I am now considering my next post about the need for a break controller!...(just kidding! don't respond)

Thanks again!

Ed


----------



## Moosegut (Sep 24, 2005)

3ME said:


> I am now considering my next post about the need for a break controller!...(just kidding! don't respond)
> 
> Thanks again!
> 
> Ed


That was pretty good though.









This is the place to get answers to your questions - and no question is too "Newbie-ish." Ya just have to take some of the "scolding" with a grain of salt. Remember, many people post in the wee hours of the morning when they are half asleep.


----------



## MattS (Oct 15, 2006)

TrippHammer said:


> Whether it be a 1/2 ton or a 1 ton: only those individuals (insert the word fools if you wish) who are expressing their machoness or ignorance would tow without a WD system. I even bought a couple of more brackets so that I could use it on my 14x7 enclosed shop trailer. Once some of the contractors around here saw it and tried, it has started to catch on like wildfire. The short of it: Please use a WD system the life you might save might be mine!
> 
> Take Care,
> Tro[[


My name would go here in this one. The SOLE purpose of a WD hitch is to take weight off of the rear of the vehicle and transfer it to the front axle. It takes a specialized WD hitch for sway control. You can get sway control without the WD bars. If you truck pulls a wheelie when you put the trailer on you need a WD hitch or most likely a bigger tow vehicle. If you can't see a difference with the with the trailer on the truck or you stepping on the bumper, you don't need it.

signed
The dumb macho fool.


----------



## Lady Di (Oct 28, 2005)

When we got our camper we were clueless about wd and sway control. The camper dealer sid we had enough truck to not need it.
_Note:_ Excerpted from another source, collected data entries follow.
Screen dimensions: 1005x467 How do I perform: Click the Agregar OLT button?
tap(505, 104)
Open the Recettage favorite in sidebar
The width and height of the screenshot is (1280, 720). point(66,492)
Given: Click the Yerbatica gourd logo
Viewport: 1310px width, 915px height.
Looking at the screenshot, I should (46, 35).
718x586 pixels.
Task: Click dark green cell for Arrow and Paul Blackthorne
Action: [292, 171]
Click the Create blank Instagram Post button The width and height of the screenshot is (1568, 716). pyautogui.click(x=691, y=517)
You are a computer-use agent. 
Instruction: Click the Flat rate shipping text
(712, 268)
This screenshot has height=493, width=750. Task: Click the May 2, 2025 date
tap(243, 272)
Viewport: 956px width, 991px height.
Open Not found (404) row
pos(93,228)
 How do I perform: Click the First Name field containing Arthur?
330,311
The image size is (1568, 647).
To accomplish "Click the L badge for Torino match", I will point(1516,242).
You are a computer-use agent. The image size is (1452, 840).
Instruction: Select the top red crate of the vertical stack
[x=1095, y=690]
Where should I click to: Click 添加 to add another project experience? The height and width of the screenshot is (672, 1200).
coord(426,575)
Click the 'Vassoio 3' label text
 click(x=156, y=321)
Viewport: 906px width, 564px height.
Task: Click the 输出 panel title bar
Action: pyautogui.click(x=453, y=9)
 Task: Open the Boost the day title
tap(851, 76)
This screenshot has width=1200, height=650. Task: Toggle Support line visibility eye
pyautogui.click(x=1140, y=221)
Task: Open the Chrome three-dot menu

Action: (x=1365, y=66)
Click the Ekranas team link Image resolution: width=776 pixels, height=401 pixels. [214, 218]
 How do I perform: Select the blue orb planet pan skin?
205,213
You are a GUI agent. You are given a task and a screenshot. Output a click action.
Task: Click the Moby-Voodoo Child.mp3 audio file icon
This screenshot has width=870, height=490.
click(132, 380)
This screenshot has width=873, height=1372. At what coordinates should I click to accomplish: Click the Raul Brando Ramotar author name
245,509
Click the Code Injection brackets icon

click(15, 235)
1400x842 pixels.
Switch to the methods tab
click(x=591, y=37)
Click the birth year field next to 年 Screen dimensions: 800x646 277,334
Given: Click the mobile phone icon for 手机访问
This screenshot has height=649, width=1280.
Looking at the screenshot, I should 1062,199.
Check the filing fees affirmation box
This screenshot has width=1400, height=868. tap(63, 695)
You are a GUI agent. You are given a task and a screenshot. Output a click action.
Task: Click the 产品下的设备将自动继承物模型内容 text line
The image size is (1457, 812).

Well, after reading awhile, I asked 'why wd and sway control'. the answers convinced DH, and we got it. After installing the equalizer, he said the 25 tows better than our popup ever did. The popup was towed by a light duty 250 and maybe 4000 pounds loaded. 
There is not as much sway with the 25 and sway control, as there was with the popup without sway control, which was obvoiusly MUCH smaller.

Get it, youll love it.


----------



## Northern Wind (Nov 21, 2006)

3ME said:


> Anybody towing a 21rs without a WD hitch?
> I have a 1/2 ton p/u (Titan) and would rather not purchase a hitch if I don't have to.
> (not so much price but the extra hassles with hook-up)
> I know it a must on the larger units but what about the smaller ones.(18-23)
> ...


Would you rather be in control or would you rather have your trailer in control?
Tail wagging the dog!

Steve

Peterborough Ont.


----------



## Dan V (May 21, 2006)

WD hitch and sway control for me , definately needed it with my 1/2 ton . Upon moving up to a 3/4 ton the practice will continue , only takes 5 more minutes to hook up . Seen too many TV/TT jackknifed to not use a WD hitch , cheap insurance and peace of mind .


----------



## Moosegut (Sep 24, 2005)

MattS said:


> My name would go here in this one. The SOLE purpose of a WD hitch is to take weight off of the rear of the vehicle and transfer it to the front axle. It takes a specialized WD hitch for sway control. You can get sway control without the WD bars.


Matt,

While I agree that the WD distributes the weight, I also think it helps with sway - even if you don't have a sway control WD system. Putting anywhere from 600 to 1200 pounds on a load point BEHIND the rear wheels decreases the weight to the front axle whether you can see the difference or not - it has to, it's pure physics. I think it physics. You get me above 5th grade math and science and I'm stuck.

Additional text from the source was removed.